[Stored data entries]
::::::::::
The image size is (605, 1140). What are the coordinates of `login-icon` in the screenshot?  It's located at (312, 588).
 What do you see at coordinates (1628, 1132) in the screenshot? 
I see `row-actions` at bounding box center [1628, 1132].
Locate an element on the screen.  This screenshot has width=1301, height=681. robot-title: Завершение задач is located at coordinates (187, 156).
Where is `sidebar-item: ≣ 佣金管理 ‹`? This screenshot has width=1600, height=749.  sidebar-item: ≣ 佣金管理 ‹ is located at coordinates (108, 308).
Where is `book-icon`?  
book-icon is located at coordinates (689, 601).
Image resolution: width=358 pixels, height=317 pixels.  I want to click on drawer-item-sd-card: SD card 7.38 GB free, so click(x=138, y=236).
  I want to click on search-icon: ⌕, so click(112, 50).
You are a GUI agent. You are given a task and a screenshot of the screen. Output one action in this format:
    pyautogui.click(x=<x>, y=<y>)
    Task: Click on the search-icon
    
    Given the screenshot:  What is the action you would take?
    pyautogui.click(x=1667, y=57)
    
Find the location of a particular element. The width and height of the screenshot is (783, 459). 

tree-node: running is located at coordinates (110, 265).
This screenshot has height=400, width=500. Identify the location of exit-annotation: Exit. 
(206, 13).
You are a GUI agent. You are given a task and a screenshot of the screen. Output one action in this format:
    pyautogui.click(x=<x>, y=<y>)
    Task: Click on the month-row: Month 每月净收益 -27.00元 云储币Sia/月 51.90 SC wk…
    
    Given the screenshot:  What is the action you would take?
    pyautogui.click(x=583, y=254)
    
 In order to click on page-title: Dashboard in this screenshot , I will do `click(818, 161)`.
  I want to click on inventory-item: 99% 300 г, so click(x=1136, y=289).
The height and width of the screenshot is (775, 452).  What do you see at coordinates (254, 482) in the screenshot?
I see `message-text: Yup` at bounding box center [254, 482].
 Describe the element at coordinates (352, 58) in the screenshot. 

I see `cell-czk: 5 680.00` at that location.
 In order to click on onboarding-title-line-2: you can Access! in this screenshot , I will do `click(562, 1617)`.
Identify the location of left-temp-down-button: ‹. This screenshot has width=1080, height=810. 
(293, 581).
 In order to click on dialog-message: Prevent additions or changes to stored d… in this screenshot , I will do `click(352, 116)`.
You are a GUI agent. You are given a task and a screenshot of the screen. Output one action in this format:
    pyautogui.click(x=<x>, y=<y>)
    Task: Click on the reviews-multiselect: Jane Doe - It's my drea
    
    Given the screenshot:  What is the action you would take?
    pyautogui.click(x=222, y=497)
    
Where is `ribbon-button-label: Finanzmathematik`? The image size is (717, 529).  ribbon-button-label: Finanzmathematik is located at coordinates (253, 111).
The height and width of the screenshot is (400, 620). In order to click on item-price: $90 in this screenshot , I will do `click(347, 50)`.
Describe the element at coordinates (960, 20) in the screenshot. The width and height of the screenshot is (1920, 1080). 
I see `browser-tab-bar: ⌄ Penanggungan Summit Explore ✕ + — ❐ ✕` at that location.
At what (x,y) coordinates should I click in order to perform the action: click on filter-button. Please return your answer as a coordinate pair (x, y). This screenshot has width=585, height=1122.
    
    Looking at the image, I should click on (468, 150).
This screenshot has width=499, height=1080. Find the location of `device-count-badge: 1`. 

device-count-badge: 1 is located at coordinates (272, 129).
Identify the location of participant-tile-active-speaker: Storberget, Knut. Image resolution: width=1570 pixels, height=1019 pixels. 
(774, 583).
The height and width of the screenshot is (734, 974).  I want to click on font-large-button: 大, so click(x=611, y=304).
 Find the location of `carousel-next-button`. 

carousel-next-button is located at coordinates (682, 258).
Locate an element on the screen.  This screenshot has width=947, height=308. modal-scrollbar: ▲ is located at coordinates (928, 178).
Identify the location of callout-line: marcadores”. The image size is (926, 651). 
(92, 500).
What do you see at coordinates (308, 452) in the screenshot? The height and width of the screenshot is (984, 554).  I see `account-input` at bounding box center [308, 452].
::::::::::
→ TASK OBJECTIVE:
Pull out each line of the listing that contains the string "message".

→ EXERCISE OUTPUT:
I see `message-text: Yup` at bounding box center [254, 482].
 In order to click on dialog-message: Prevent additions or changes to stored d… in this screenshot , I will do `click(352, 116)`.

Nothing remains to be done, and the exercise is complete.